(Data extracted from a collection)
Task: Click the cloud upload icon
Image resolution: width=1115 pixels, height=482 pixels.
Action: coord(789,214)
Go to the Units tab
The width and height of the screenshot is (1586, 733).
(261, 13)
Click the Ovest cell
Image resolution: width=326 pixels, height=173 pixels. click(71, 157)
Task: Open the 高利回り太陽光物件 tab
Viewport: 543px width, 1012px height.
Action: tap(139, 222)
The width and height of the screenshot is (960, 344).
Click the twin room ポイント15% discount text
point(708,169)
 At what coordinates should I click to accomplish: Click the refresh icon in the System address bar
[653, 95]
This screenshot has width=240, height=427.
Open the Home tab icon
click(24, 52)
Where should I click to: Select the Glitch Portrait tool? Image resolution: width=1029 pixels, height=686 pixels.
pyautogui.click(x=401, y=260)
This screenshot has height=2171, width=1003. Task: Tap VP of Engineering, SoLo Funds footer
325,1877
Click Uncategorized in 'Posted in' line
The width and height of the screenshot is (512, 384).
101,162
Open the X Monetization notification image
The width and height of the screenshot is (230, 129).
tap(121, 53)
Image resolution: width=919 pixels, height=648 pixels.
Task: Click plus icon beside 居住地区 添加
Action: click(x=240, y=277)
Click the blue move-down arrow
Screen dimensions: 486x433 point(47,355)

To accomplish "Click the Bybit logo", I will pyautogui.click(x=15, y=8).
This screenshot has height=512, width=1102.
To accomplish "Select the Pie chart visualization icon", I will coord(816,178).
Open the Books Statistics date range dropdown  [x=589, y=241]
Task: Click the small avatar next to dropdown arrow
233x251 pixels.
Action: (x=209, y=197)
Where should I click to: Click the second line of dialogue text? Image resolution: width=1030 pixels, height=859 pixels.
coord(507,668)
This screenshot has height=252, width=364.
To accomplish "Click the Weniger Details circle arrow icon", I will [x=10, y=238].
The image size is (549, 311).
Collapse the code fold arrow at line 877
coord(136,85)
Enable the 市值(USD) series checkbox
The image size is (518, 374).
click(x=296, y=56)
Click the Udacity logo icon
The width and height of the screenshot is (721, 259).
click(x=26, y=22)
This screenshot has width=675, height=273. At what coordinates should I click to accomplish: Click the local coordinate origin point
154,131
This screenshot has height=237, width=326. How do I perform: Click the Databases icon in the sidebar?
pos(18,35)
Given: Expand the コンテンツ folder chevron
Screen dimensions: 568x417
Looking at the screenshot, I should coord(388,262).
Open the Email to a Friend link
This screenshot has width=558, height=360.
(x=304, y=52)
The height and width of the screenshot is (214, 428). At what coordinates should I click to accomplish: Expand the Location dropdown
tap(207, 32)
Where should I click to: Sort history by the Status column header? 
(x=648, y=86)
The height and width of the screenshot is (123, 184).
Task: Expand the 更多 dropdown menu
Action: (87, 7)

WHAT NEEDS TO BE DONE: Each line from the one containing "Screen dimensions: 568x417" to the final line of the entries above must be returned exactly, and no other line may appear.

SOLUTION FOR THIS TASK:
Screen dimensions: 568x417
Looking at the screenshot, I should coord(388,262).
Open the Email to a Friend link
This screenshot has width=558, height=360.
(x=304, y=52)
The height and width of the screenshot is (214, 428). At what coordinates should I click to accomplish: Expand the Location dropdown
tap(207, 32)
Where should I click to: Sort history by the Status column header? 
(x=648, y=86)
The height and width of the screenshot is (123, 184).
Task: Expand the 更多 dropdown menu
Action: (87, 7)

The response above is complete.